# 67 Dash Archaeology



## Colorado67GTO (Sep 11, 2014)

I am working on the dash for my mariner turquoise exterior with black interior 67. I have removed the wood grain and it appears to be dark turquoise underneath. Also there appears to be overspray on the heater control and the back of the dash that also appears to be mariner turquoise. 

I want to restore the dash to the correct colors, which I think is black, but the underlying color and overspray has me questioning.

I was thinking maybe the dash was previously replaced and the color is just a coincidence. Also, I was thinking maybe this was a Tempest or Lemans dash someone tried to make into a GTO dash. 

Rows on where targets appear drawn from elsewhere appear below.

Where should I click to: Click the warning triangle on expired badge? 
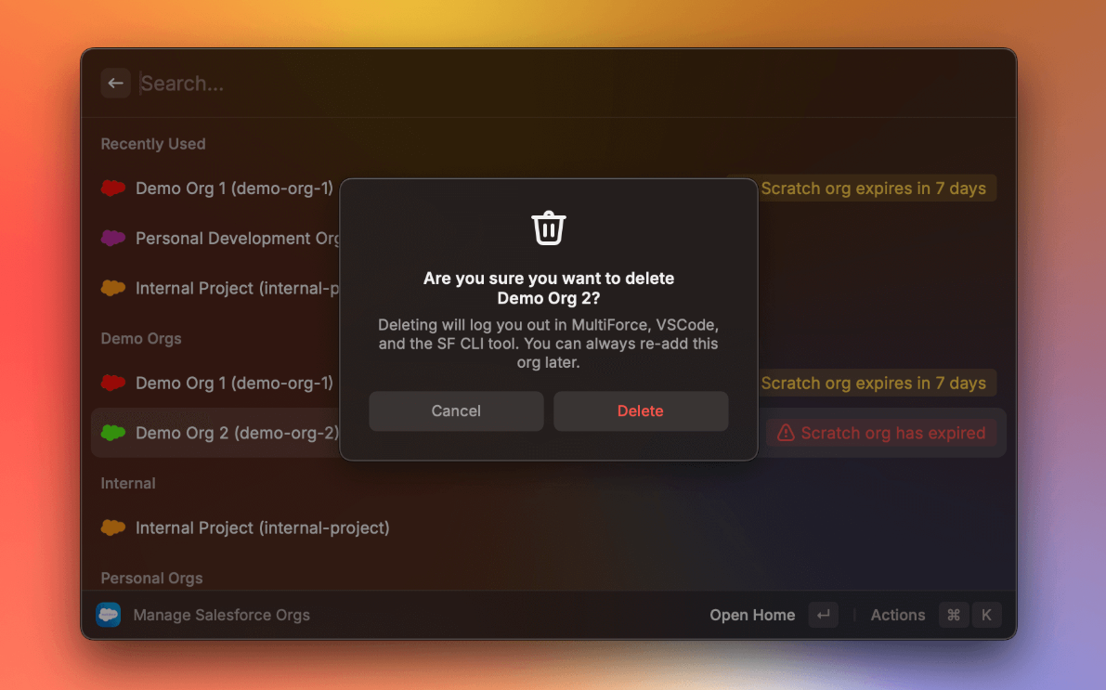786,433
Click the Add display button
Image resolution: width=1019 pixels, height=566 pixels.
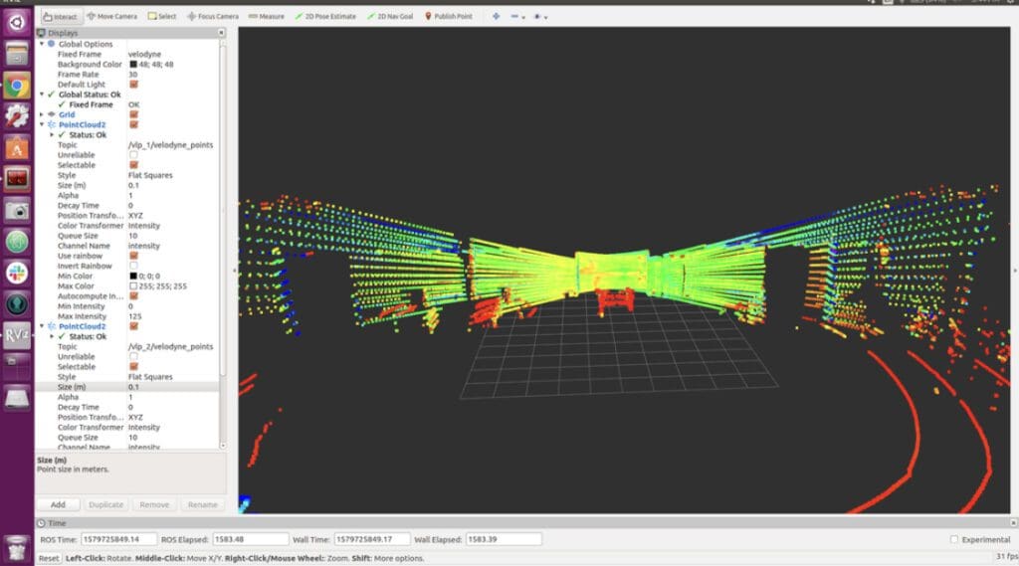click(59, 504)
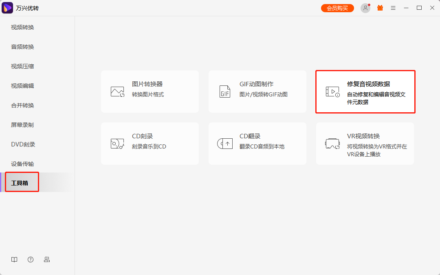Select the CD刻录 burn music tool

pyautogui.click(x=150, y=143)
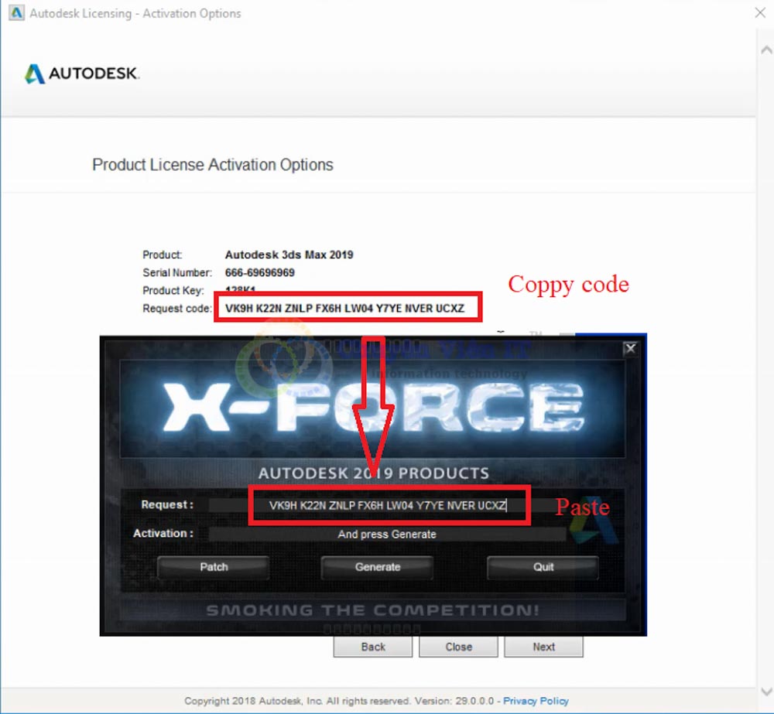This screenshot has height=714, width=774.
Task: Click the Activation text field
Action: (387, 535)
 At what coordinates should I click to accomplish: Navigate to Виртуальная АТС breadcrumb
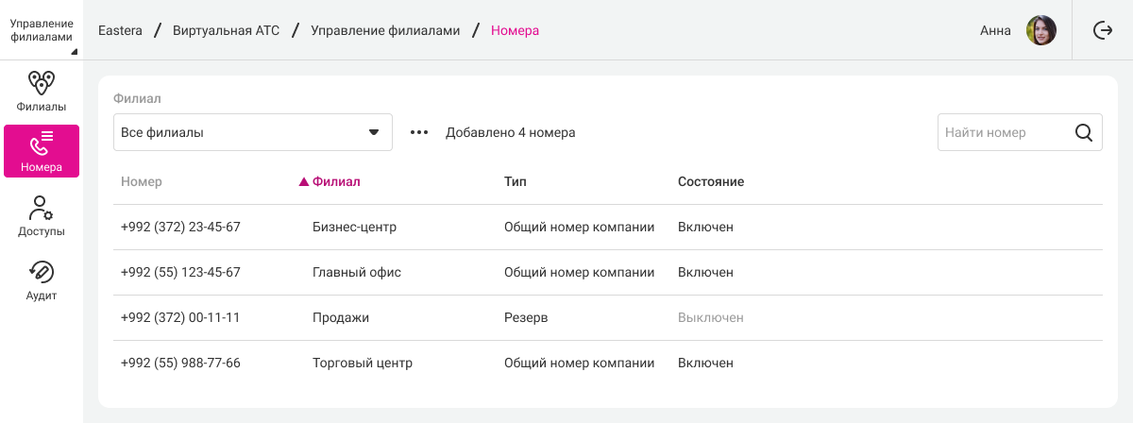[226, 30]
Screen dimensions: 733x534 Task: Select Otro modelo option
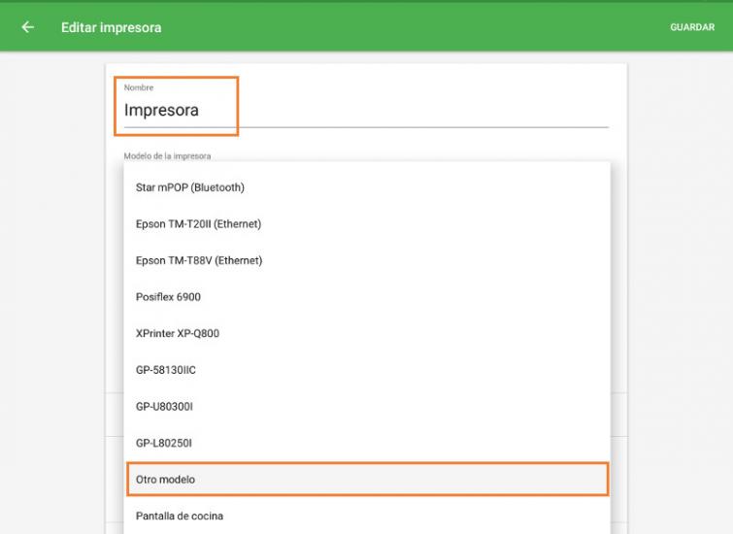click(x=166, y=480)
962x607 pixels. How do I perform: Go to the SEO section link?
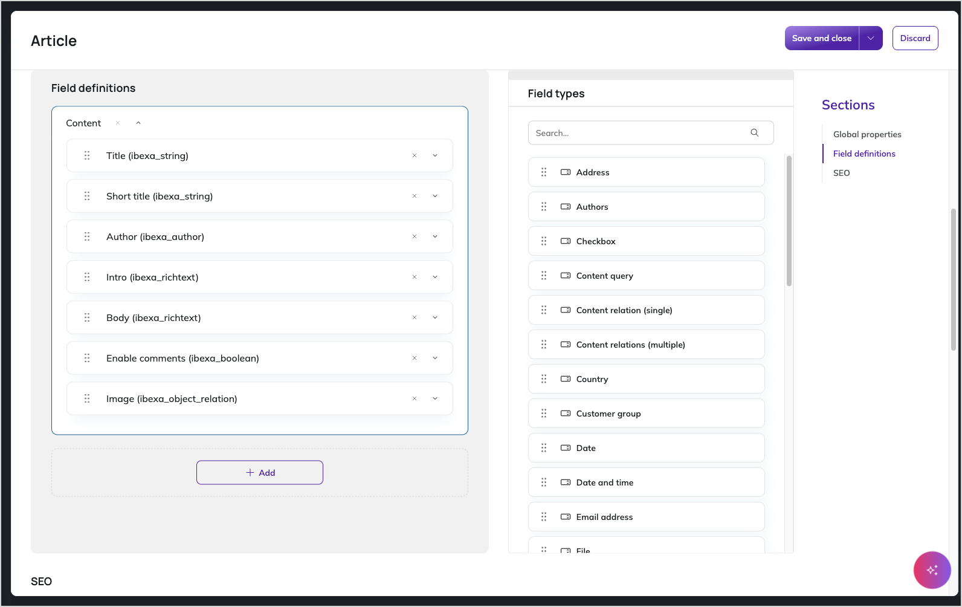[x=841, y=173]

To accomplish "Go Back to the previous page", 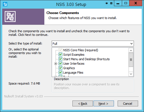I will [83, 104].
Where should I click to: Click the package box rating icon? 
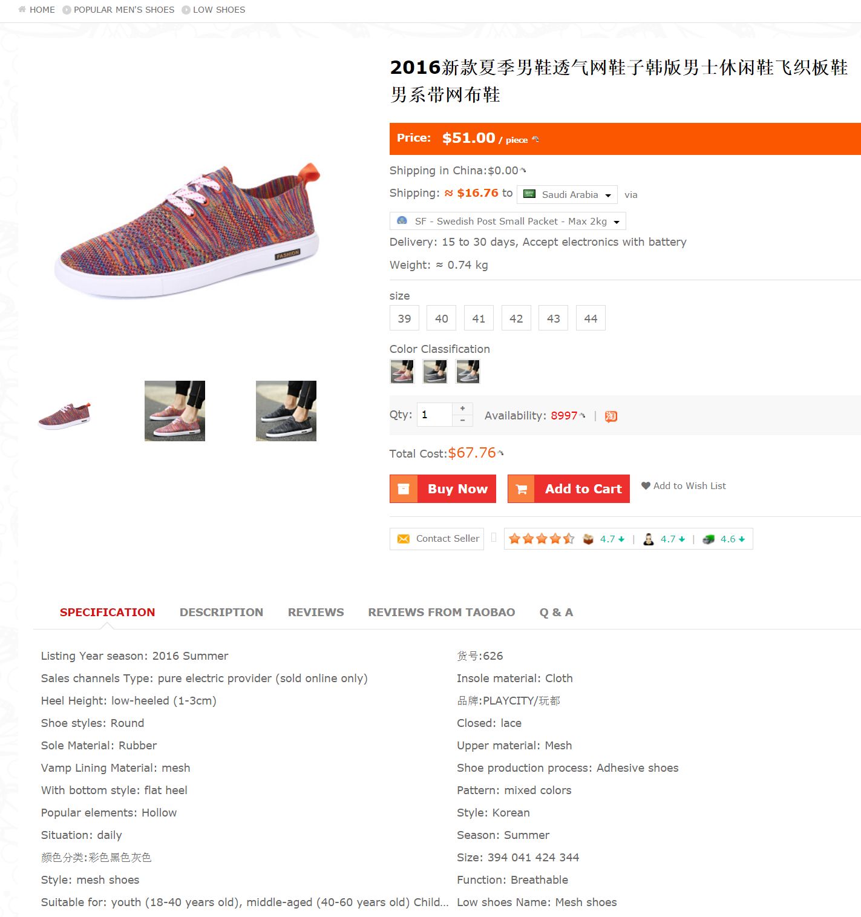(588, 539)
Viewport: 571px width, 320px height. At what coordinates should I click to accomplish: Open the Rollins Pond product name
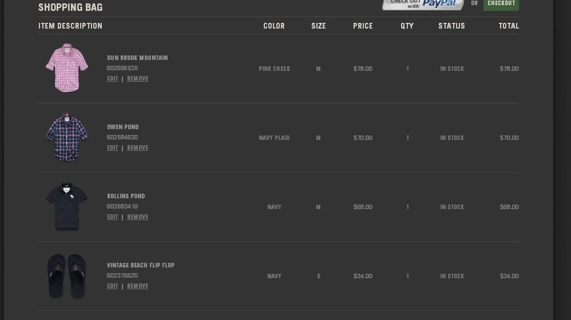pos(126,196)
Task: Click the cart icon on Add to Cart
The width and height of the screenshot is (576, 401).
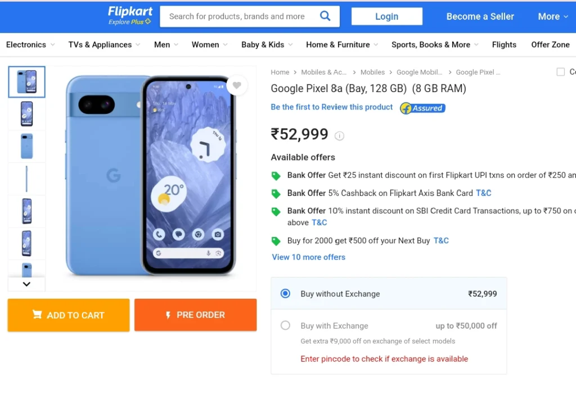Action: coord(37,315)
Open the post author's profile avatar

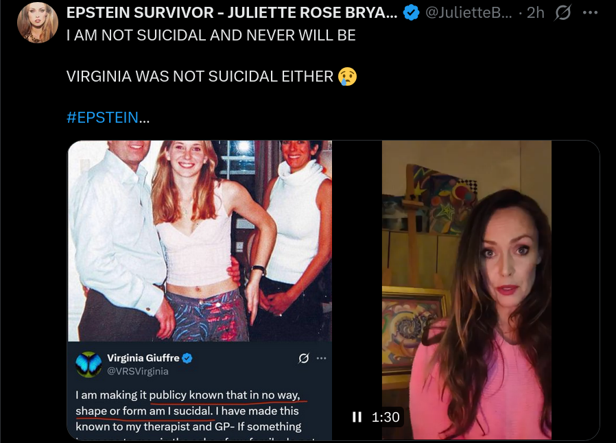pos(38,23)
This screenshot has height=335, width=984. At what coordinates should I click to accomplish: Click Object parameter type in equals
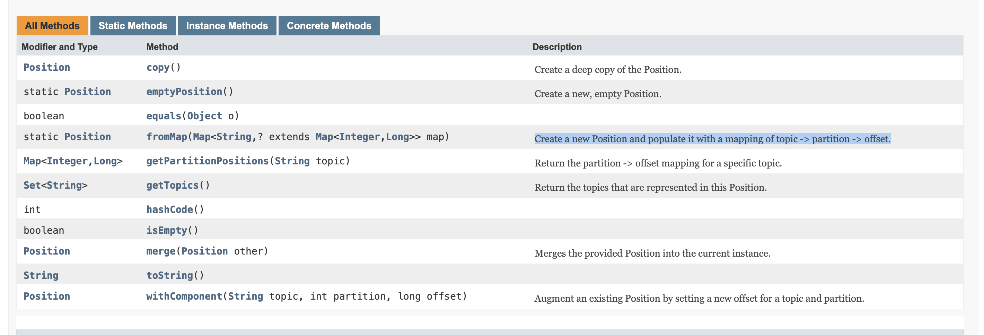(204, 116)
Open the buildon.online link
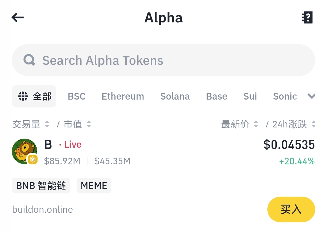 coord(42,209)
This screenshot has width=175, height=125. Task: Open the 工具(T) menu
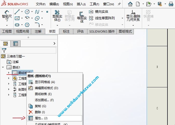click(x=94, y=4)
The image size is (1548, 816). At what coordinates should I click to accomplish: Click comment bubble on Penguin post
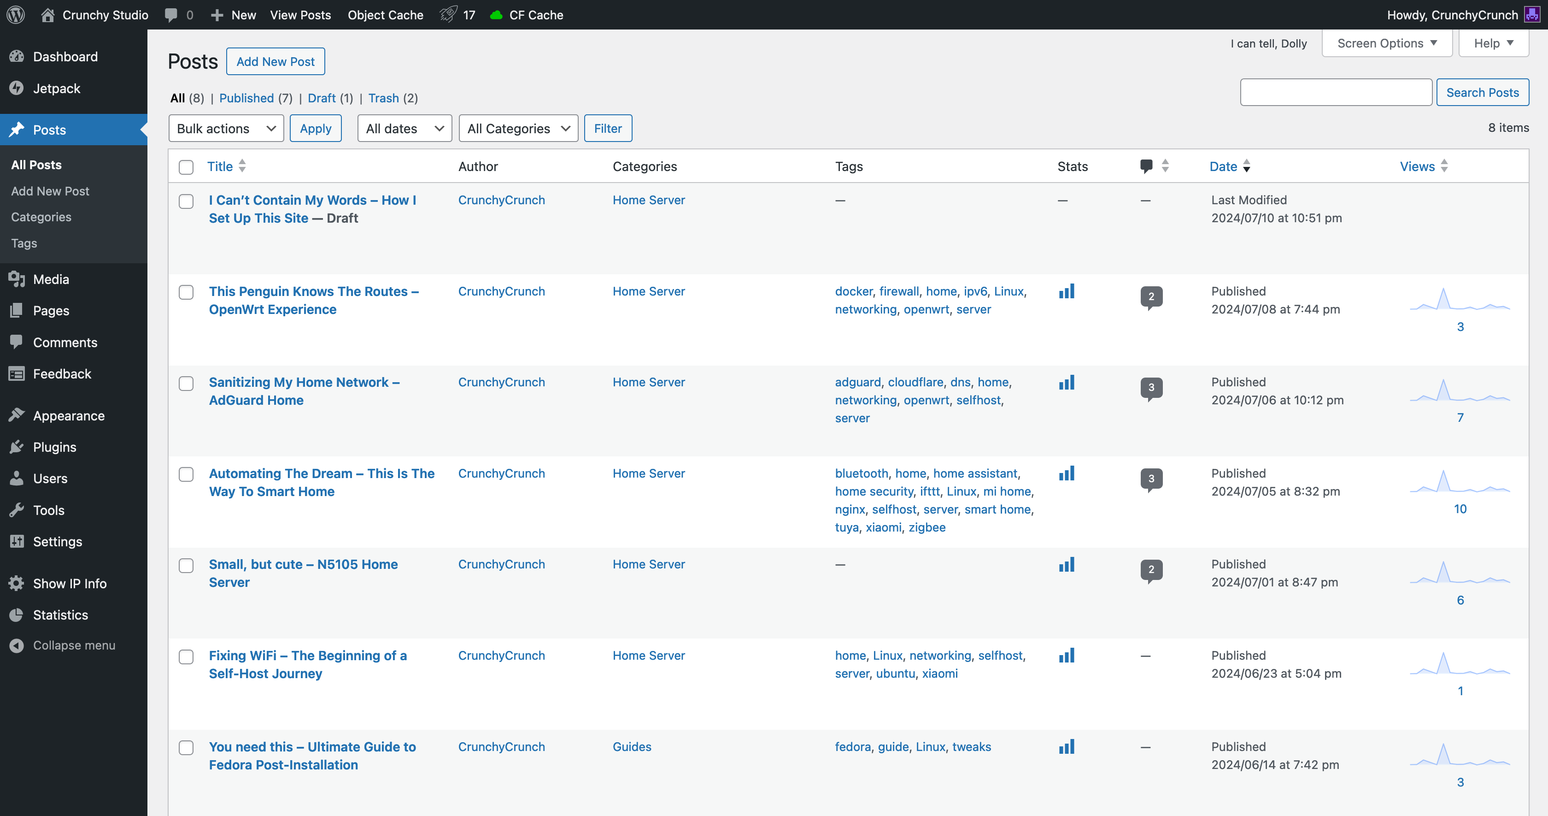(x=1151, y=296)
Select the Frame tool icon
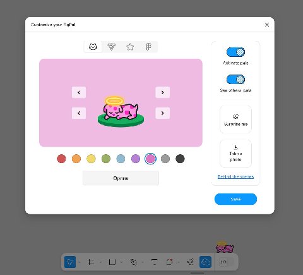 pyautogui.click(x=91, y=262)
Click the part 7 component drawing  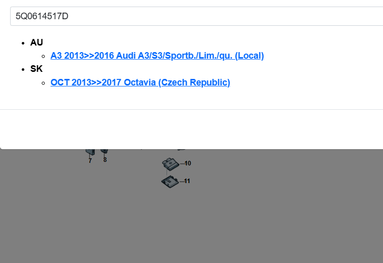90,151
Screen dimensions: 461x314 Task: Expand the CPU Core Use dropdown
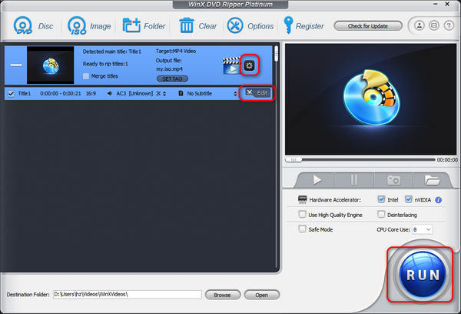click(x=423, y=229)
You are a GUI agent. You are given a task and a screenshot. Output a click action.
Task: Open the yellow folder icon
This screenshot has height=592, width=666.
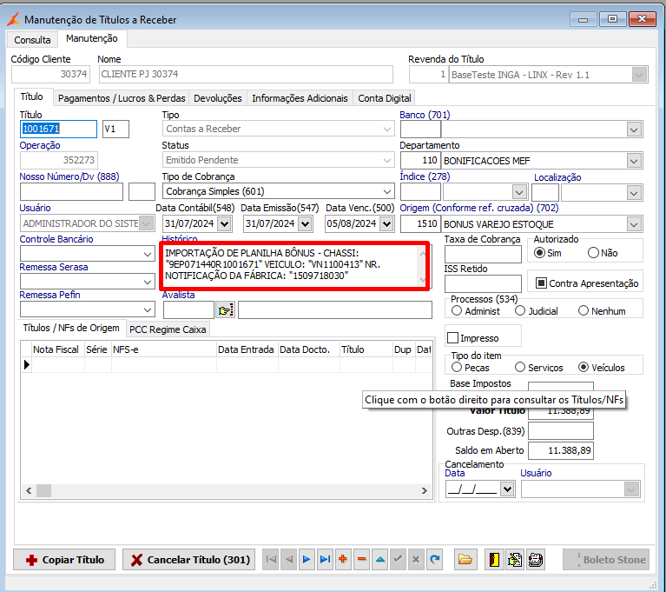click(465, 560)
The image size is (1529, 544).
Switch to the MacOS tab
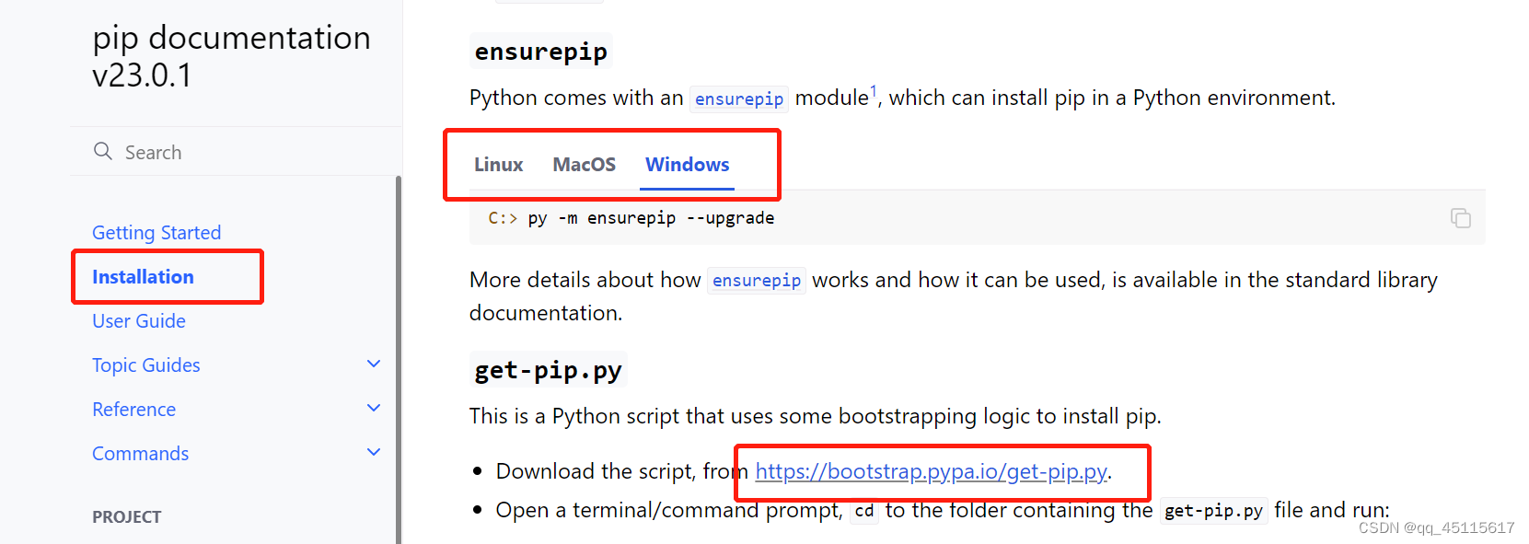(584, 164)
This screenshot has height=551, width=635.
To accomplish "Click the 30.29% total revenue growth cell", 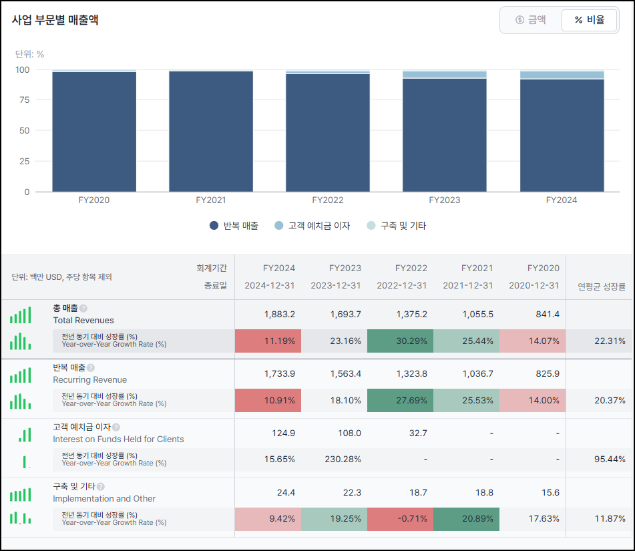I will point(400,341).
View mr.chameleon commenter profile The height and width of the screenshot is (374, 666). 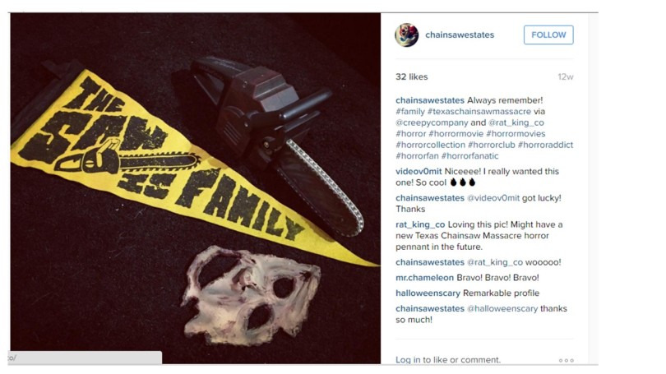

I have added some pictures. They aren’t the best, but they may help to show what I am talking about. 

Finally, if anyone can describe which parts of the dash should be painted black, left, chrome or something else. 

Thanks in advance.


----------



## GTOJUNIOR (Aug 7, 2011)

That Bezel appears to be 100% correct. All bezels start out with the electro-plate chrome and then the interior color (In this case Black) is applied.
Then the insert (Blue/Green) is applied. Remembering they all start out as TEMPEST bezels and then the
wood grain would be applied for GTO models.
I have seen some LeMans' with wood grain from the factory but thats another story. Over-spray isn't uncommon in the fast pace of an assembly line. I have had a few original cars come through with over-spray on the back of the gauge housings. Speaking of gauges the Pods (Round ports) on the bezel came Green Blue on early years then switched to a flat/mat black, off hand I don't recall when this change was implemented. You might reach out to Pete with Precision Pontiac he has a great knowledge of this process and is the Go-To guy for Gauge restoration. Attached is an NOS 1967 Dash Bezel for reference.

Cheers.


----------



## Colorado67GTO (Sep 11, 2014)

Thanks so much GTOJUNIOR. This is very helpful.


----------